Despite the technological limitations of North Korea's nuclear and missile programs so far, the United States, Japan and South Korea regard these missile developments as a profound challenge to their security and to their alliances. Japan is threatening to withdraw its more than US$1 billion support for KEDO if North Korea tests further missiles. South Korean domestic opinion is undermining President Kim Dae-jung's 'sunshine policy' of engagement with the North, and Seoul is considering cutting off relief aid, tourism, and reconstruction funds. And the mood in the US Congress and in some leading American think tanks is becoming hostile to what is described as the repeated rewarding by the Clinton administration of Pyongyang's 'bad behaviour'. According to the findings of the Rumsfeld Commission (on future strategic threats to the United States), North Korean weapons and proliferation are 'a major threat to the US and to US interests'.

Japan may develop its own satellite surveillance technology to counter the North Korean threat, this development being related also to a more nationalistic mood which is emerging in the shadow of this and other regional challenges. Already South Korea has indicated it may experiment with missiles of its own that exceed the limitations imposed by its alliance with the US. But if these countries go so far as to undermine the Agreed Framework, then the North Koreans may reasonably claim that it was the United States that failed to observe its multilateral undertakings, and that indeed all the regional powers are conspiring to repress it. Without this agreement, North Korea may resume its frozen indigenous nuclear program. As a further counter-measure, the US may continue to pursue the introduction of Theatre Missile Defence (TMD) in Northeast Asia. Already funds have been designated to establish a joint US-Japan study into the feasibility of TMD. Such a system is regarded by China as destabilising, yet China's cooperation in relation to North Korea is required given its influence in Pyongyang, and its continuing role in the 'Four Party Talks'.

At the present time the administrations in Tokyo and Washington have indicated that they intend to 'quarantine' the funding for the Agreed Framework and KEDO from possible sanctions against North Korea. But in this regard, the US is dependent upon Congressional approval, which may well be withheld. Even before the missile crisis Congress was most reluctant to grant monies to finance Washington's responsibilities, which include the delivery of heavy fuel oil to North Korea. These funds, though delayed, were eventually approved, but President Clinton was obliged to certify North Korea's continued observance of its side of the agreement before they could be expended. Similarly, opinion in Japan's Diet is hard to predict, especially in the light of repeated North Korean statements to the effect that Japan is regarded as a hostile state.

Record extracts:

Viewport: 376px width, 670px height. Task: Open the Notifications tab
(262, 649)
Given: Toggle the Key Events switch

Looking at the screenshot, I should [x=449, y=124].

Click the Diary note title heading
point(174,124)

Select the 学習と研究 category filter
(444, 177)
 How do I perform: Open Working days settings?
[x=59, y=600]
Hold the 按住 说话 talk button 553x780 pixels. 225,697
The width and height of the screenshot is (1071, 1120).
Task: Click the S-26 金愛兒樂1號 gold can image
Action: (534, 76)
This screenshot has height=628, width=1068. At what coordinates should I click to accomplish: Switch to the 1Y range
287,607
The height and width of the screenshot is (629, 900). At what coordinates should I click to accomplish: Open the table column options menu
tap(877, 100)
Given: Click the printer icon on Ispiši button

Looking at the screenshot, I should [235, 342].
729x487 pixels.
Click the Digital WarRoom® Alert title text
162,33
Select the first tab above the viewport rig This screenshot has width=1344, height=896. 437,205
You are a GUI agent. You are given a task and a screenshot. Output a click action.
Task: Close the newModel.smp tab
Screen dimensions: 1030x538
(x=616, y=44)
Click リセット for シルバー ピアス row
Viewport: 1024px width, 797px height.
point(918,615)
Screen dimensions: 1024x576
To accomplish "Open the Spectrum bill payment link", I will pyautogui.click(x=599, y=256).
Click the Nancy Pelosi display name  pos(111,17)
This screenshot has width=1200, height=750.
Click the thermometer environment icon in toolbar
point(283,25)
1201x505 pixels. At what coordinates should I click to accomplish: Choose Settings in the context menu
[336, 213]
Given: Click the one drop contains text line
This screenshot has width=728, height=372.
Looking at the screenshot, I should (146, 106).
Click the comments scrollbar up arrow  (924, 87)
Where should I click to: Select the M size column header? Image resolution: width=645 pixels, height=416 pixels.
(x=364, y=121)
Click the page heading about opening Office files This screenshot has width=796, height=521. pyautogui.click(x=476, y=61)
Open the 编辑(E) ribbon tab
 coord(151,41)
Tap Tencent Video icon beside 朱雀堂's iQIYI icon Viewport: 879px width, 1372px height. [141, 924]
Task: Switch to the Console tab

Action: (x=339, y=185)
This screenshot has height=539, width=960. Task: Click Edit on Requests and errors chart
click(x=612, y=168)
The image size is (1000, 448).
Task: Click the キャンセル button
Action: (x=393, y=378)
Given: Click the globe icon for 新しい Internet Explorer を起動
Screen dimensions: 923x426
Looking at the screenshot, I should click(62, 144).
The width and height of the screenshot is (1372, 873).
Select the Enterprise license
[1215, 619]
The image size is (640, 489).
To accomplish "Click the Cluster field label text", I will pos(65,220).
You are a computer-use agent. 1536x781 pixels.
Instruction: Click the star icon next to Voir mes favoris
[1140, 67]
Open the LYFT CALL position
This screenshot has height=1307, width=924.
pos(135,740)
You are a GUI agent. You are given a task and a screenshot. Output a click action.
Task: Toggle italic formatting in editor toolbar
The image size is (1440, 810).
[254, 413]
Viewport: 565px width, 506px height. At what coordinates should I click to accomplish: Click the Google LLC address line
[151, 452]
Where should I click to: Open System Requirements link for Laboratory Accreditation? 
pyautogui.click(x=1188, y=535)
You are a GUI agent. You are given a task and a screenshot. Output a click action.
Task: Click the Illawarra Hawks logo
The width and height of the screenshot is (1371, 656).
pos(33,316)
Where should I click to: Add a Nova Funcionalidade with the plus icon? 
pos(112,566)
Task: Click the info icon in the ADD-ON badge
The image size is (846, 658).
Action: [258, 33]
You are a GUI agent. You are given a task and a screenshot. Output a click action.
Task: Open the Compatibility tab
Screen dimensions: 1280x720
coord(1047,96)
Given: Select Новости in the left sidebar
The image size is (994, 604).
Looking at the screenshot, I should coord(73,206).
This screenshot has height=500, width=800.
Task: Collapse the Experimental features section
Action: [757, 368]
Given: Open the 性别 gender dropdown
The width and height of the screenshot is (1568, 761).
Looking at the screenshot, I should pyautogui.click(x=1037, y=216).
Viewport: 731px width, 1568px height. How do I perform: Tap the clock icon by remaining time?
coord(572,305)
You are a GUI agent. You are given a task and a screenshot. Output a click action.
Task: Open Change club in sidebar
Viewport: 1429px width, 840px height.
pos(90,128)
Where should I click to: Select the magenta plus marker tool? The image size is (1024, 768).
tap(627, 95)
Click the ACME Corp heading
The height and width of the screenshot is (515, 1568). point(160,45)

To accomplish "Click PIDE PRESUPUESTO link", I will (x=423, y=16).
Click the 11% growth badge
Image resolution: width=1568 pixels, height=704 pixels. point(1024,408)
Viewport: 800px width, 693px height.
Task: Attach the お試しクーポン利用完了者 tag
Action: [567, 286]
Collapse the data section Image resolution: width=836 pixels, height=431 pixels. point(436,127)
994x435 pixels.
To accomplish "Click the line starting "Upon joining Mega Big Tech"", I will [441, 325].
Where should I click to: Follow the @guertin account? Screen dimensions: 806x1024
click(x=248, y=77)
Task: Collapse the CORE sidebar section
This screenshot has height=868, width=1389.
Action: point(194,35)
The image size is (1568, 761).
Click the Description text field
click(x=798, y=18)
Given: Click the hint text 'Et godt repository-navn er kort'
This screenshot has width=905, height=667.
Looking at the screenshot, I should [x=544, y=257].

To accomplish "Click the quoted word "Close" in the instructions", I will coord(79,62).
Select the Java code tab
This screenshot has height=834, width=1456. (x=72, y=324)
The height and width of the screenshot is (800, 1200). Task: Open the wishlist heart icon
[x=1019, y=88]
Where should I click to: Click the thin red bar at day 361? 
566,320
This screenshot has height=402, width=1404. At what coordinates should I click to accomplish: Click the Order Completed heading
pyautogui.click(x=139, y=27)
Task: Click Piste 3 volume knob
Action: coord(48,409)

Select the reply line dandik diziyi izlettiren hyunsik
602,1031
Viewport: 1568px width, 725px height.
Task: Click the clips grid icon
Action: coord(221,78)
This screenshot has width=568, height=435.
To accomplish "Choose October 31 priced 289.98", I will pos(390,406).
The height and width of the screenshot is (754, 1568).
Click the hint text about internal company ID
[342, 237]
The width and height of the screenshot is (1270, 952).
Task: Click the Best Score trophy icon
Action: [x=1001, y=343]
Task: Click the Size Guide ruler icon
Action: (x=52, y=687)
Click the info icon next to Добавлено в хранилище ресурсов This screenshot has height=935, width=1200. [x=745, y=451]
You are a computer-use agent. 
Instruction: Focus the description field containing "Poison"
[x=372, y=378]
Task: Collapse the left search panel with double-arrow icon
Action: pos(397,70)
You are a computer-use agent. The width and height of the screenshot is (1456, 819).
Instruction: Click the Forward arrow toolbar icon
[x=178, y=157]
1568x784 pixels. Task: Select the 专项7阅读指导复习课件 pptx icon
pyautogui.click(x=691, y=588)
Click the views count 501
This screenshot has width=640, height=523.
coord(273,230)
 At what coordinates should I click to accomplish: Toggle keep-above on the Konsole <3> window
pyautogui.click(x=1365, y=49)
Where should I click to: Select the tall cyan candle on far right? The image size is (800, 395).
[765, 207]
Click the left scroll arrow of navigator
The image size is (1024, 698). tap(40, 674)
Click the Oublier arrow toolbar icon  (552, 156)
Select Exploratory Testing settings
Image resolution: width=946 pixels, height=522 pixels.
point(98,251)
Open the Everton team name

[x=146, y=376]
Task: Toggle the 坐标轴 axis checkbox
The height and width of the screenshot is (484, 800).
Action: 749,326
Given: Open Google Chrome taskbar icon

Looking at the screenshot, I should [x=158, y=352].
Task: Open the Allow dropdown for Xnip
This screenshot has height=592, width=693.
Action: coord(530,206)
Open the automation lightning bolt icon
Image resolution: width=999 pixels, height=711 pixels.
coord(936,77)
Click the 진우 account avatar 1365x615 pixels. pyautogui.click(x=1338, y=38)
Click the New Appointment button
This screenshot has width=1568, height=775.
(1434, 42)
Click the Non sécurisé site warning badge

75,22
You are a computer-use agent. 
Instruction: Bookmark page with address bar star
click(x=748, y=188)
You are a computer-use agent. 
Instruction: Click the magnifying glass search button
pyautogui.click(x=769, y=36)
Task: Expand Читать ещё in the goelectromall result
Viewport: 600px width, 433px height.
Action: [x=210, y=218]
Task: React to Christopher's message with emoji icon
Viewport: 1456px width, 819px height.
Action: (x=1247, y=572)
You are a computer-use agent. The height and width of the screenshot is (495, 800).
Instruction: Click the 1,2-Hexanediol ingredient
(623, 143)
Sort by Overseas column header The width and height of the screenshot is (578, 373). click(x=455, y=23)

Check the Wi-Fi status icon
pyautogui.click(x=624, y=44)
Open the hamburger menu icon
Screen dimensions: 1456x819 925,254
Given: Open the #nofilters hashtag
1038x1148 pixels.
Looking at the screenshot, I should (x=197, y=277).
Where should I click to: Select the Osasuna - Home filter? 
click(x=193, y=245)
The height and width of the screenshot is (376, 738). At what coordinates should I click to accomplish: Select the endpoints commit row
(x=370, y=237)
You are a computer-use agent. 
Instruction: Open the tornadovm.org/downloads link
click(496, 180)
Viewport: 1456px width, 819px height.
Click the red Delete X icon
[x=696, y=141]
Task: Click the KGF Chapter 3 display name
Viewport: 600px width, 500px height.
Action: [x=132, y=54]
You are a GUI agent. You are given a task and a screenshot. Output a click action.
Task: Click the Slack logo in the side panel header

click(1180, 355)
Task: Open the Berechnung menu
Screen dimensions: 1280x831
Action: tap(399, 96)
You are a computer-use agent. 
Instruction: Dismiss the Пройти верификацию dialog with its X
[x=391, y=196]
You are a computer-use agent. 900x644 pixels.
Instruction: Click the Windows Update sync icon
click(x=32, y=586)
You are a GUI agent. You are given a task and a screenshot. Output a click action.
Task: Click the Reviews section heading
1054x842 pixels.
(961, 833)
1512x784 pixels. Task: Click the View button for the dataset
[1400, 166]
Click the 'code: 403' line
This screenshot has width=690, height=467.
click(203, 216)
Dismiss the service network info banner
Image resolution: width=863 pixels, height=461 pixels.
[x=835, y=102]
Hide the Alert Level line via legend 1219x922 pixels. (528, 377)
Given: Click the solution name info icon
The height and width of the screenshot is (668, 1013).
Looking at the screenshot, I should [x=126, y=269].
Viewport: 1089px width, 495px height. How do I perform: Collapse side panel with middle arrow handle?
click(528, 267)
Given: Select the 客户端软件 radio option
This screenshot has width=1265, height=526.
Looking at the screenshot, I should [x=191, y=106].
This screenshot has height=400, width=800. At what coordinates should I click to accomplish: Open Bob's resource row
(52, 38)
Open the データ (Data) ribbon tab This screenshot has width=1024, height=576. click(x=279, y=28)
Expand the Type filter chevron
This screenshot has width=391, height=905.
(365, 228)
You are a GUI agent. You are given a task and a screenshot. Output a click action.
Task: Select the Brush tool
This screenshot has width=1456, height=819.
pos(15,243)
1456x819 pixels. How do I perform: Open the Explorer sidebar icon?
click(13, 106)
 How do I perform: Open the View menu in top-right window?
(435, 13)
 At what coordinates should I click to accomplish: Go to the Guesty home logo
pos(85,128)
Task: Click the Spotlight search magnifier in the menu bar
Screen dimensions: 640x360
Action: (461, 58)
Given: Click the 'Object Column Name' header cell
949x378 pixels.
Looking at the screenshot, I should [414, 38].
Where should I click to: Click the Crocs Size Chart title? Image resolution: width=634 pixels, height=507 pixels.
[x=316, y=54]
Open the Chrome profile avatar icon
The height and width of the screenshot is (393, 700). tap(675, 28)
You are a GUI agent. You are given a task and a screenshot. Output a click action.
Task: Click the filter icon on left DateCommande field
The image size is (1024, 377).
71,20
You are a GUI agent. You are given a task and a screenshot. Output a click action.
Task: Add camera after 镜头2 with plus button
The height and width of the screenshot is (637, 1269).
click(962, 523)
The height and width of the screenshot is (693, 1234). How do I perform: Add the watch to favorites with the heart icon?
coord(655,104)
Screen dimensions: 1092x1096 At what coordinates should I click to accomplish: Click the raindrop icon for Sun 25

What you will do:
A. According to the passage on North Korea's missile programs, how much support does Japan threaten to withdraw from KEDO if North Korea tests further missiles?
B. List every country named in the passage on North Korea's missile programs.
C. Retype the passage on North Korea's missile programs, starting with "At the present" and going on through "a hostile state.".

Answers in order:
A. More than US$1 billion.

B. North Korea, the United States, Japan, South Korea, China

C.
At the present time the administrations in Tokyo and Washington have indicated that they intend to 'quarantine' the funding for the Agreed Framework and KEDO from possible sanctions against North Korea. But in this regard, the US is dependent upon Congressional approval, which may well be withheld. Even before the missile crisis Congress was most reluctant to grant monies to finance Washington's responsibilities, which include the delivery of heavy fuel oil to North Korea. These funds, though delayed, were eventually approved, but President Clinton was obliged to certify North Korea's continued observance of its side of the agreement before they could be expended. Similarly, opinion in Japan's Diet is hard to predict, especially in the light of repeated North Korean statements to the effect that Japan is regarded as a hostile state.